:: Task brief ::
Nothing in the listing may change. Repeat all of it.

:: Data in this exercise ::
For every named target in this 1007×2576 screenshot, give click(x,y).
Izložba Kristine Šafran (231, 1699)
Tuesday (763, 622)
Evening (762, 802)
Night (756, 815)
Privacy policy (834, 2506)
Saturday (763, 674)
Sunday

:: Solution below ::
For every named target in this 1007×2576 screenshot, give click(x,y).
Izložba Kristine Šafran (231, 1699)
Tuesday (763, 622)
Evening (762, 802)
Night (756, 815)
Privacy policy (834, 2506)
Saturday (763, 674)
Sunday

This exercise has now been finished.